I'm nervous about posting this, because I know family members will read it. But I feel I need to vent a little, and my blog has always been a good place to do it.
DH has a cousin that lives near us. She and I were always fairly close, but not so much now that they have moved about 20 minutes away. It's amazing what 20 minutes can do! Anyway, we've had all of our children around the same time (our oldest kids are 6 weeks apart), and for the most part, we've helped each other out, watching kids, going to the hospital, etc. doing things that family members do when a new baby arrives.
Well, she and I are pregnant again at the same time. Her baby is due this month, but we've been anticipating the birth for a while. I just assumed I'd get a phone call from either her husband, her sister (who lives near her), or our other cousins in the area when the baby came.
So, one day (Thursday), I'm thinking, "hmmm, I wonder if she had her baby?" and so being silly, I just posted something on our family website to ask, rather than call her and bother her with more "are you still pregnant?!?!" questions that ALL pregnant women hate to hear so close to birth (as if we need to be reminded!!). Well, the next day, my SIL, who lives 2 states away, posts not only the information of the birth that occurred on MONDAY, but pictures that were sent to her as well via email.
Now, I don't expect to be the first person on the list. I don't even expect a phone call the first day or two. But FIVE days? And nothing? Still nothing. I didn't reply to the information because I was afraid I would come off as a jerk. And I probably do. But my feelings were deeply hurt (still are). I mean, not only are we family, but we live so close! I was looking forward to taking a gift or flowers to her in the hospital, etc. but now I'm completely deflated. And I don't have time to drive out to their home --we're leaving Monday morning for California and Christmas HAS to be done before then --and so now I just don't know how to feel or react.

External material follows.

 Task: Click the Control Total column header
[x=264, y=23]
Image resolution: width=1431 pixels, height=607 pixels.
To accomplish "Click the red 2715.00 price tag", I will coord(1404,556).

Am I just being silly? I mean, this is a birth of a brand new baby. Another cousin. Another family member, and I just feel like I wasn't important enough to tell. Part of me thinks maybe I'll just conveniently leave her off the list when our baby comes, but honestly, I have a feeling she'd react the same way I am.
I know I'll get over it in time, but man, this just sucks.
How would you react? How would you feel? Am I just totally off right now?